Paul Marden, FairLife Executive, shares the vision behind the development of the FairLife Mark and how it champions those that pledge to meet a set of standards.

This article was first published in Society Matters magazine.

Paul Marsden, FairLife CharityIt was in the wake of the financial crisis in early 2013 when Dr. Paul Boscott and Stuart Phillips, two financial services professionals, got together with a germ of an idea on how to raise standards in financial services. 
 
Bank failures, collapses and bail-outs exposed poor practices in many institutions.  Paul and Stuart were determined to make a change, to rebuild consumer confidence in financial products and services.  
 
Consumers had lost trust and even those organisations that behaved well and weathered the storm were unfairly tarnished.  
 
Fast forward to today and the vision is a reality.  

The FairLife Charity has developed a fair trading mark which recognises financial product providers committed to pricing honestly and trading fairly with their customers.  The mark champions those that pledge to meet a set of standards, guiding customers to everyday financial products they can trust. 
 
The Charity is led by a strong and experienced Board of Trustees and supported by members of parliament and FS trade bodies, including BSA, ABCUL and UK Finance. 
 
The fair-trading proposition is simple.

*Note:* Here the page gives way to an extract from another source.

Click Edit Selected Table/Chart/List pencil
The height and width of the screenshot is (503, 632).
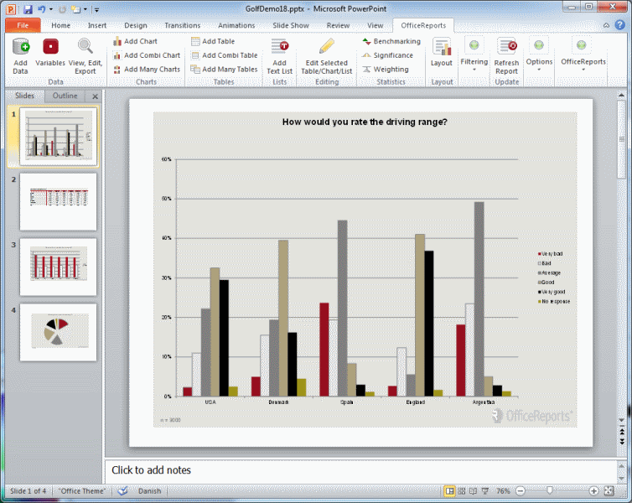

The FairLife Mark is a badge of trust, highlighting firms that customers can deal with confidently. That confidence leading to greater customer satisfaction and loyalty.

The charity has started by badging the industry’s best-run products, which include savings and mortgages, so there is a natural fit with the mutual sector. 

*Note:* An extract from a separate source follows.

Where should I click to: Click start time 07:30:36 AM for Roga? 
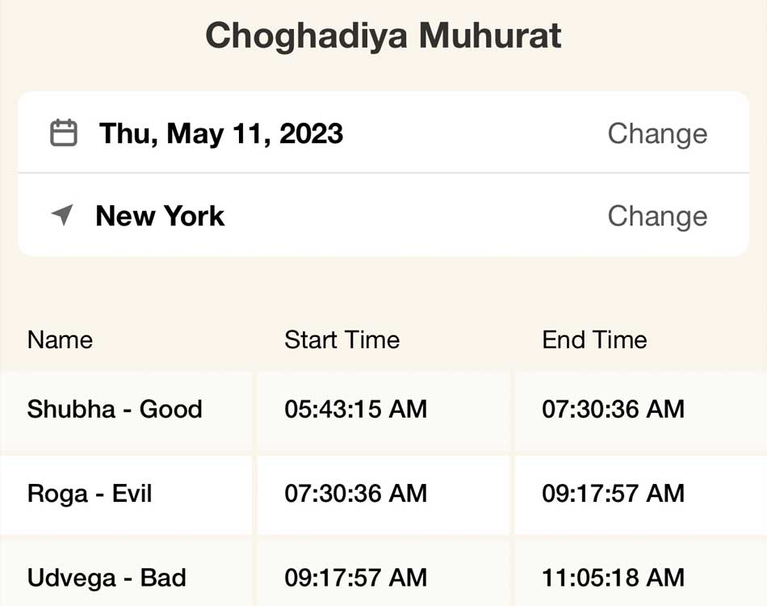tap(356, 494)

It has been acknowledged that to gain trust:

“the industry must become better at conveying the good things that it does”

(Carol McNaughton Nicholls Managing Partner, Thinks Insight & Strategy) 

Mutuals and social enterprises already put their customers first, requiring little or no adjustments to the way they operate in order to meet the marks’ standards. As such, for mutuals the FairLife Mark makes sense commercially and ethically. 
 
The charity has a second strand to its mission – to provide an ambitious programme of financial education within schools and colleges to equip the future generation with the knowledge and confidence needed to make good financial decisions throughout their lives. Combining fair trading and financial education creates a virtuous circle that benefits both; leading to trusted companies, providing better products, to financial educated customers.

By 2023 the mark had garnered support from 20% of building societies, 3 already proudly displaying the FairLife Mark in branches, on web pages and in marketing material, enjoying the benefits of a highly visible logo synonymous with trust. A third of ABCUL credit unions had also made the pledge complimenting support from the wider industry.  

With the advent of the new consumer duty and trust being acknowledged as central to good customer outcomes interest in the mark has grown.  As a result, 2024 looks to be an even busier year with more firms joining the FairLife family and with an expanded marketing campaign planned to raise awareness of the mark.

Driven by social purpose, the sector leads the industry for customer satisfaction, regulatory compliance and trust, so it can be hugely beneficial to advertise this to current and future members to help boost sales and loyalty.

We hope that most BSA members will support the FairLife Mark before the status of Founding Member is removed. Giving them the maximum benefit today and evidencing long into the future how a mark destined to become a household name owes its heritage to BSA members and their mutual ethos.